July 13, 2022
Art plays a major role in a child’s development. As we mentioned in How Educators Foster Creativity To Keep Away Pandemic, art helped lots of children overcome challenges brought about by the COVID-19 pandemic. Drawing, music, writing, and crafting gave them an outlet to process and express the complicated emotions induced by the crises around them.
Even beyond times of crisis, arts education remains important. Children that study art are well-equipped to develop better emotional regulation techniques, refine their motor skills, build confidence, and more. Below, we’ve discussed the best benefits of arts education for children’s development.
How Drawing to Distract Improves Mood in Children, a study conducted by Jennifer E. Drake of the Brooklyn College Department of Psychology, discovered that drawing had a significant power to elevate the mood of children aged 6-12. The study argued that because drawing was a pleasurable activity, becoming absorbed in the act displaces negative thoughts, allowing more positive thoughts to enter. When children study art, the joy they derive from participating in art-related activities re-shifts their focus and causes negative feelings to dissipate.

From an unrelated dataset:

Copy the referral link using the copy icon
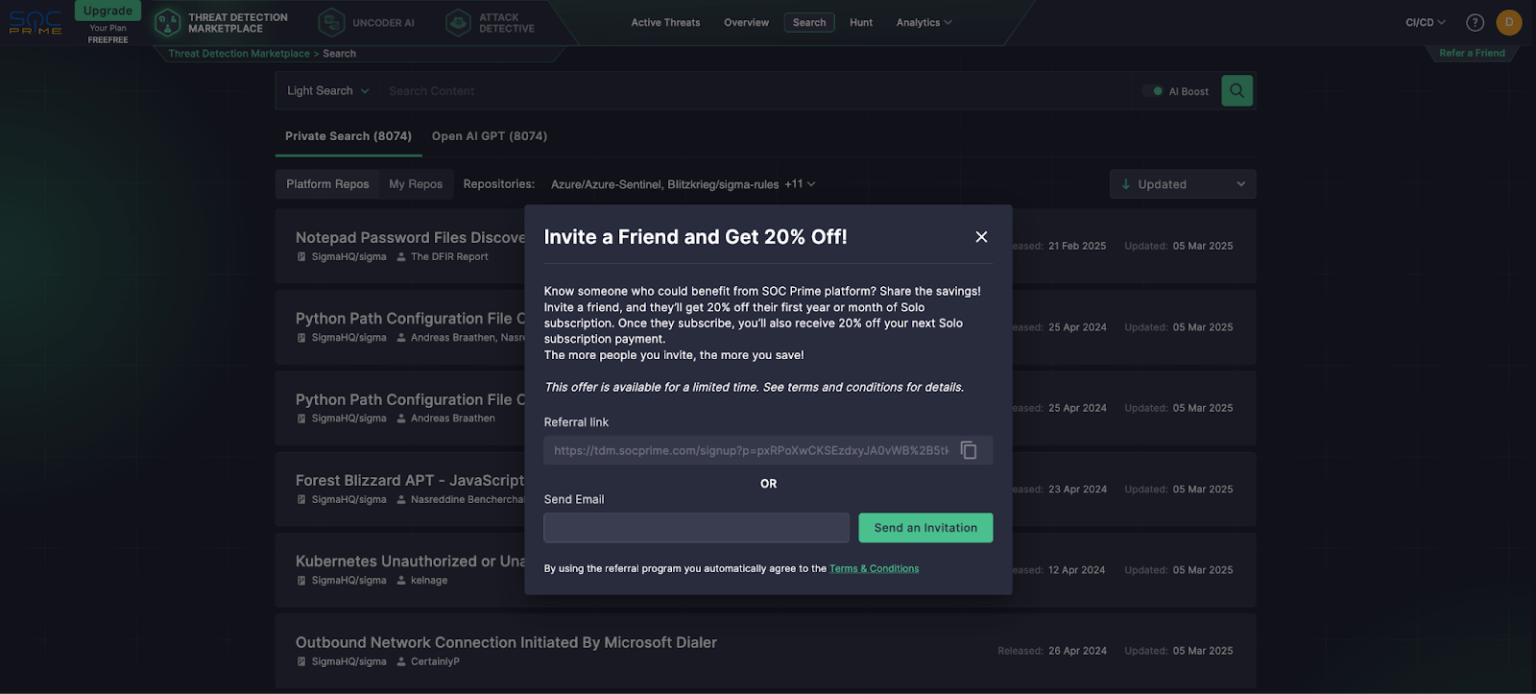1536x694 pixels. [x=968, y=450]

Art is creation. The works children make provides them with concrete evidence of their own skills. Participating in art-related activities and seeing results, be it writing, singing, or drawing, helps children build their sense of self-worth. Parents can help add to their confidence, too, by providing praise and encouragement. According to Julie King's How to Talk So Little Kids Will Listen, affirmation plays a major role in fostering self-esteem. However, try not to overdo praise, lest they become overconfident. To help children build a healthy and realistic view of themselves, praise their efforts.
Each child’s art is unique to them. Creating gives them the opportunity to convey their strengths, interests, and later on, their beliefs. Drawing, for example, might be at first a way for to express admiration for the things that they like. Later, they may figure out how to use shapes, colors, and composition to express their emotions. Through art, children can figure out their own point of view, and build a healthy sense of identity.
Studying art helps children hone their fine and large motor skills. Learning how to draw and write early on helps young children gain stronger control over their muscles. A VeryWell Family article entitled Large Motor Skills Activities Inspired by Art also recommends trying larger creative projects to improve muscle control in the arms, legs, and trunk. Children can participate in mural projects and sidewalk chalk art to get their whole bodies moving.
Children will not always have the resource to express the contents of their unlimited imaginations. However, that lack of resources helps them stretch their imaginations even further. Let’s say your child wants to draw a landscape but doesn’t have any crayons to color in its different shades and hues. They might strengthen their linework to make the distinctions between shapes even clearer. Or they might play around with shading to convey darker and lighter hues. Art teaches children how to execute their ideas even when they think they lack the means.
Children need arts education. Not only does learning about art open their minds to a world of creative possibilities, but it also helps them hone valuable life skills, including emotional regulation, self-expression, and problem-solving.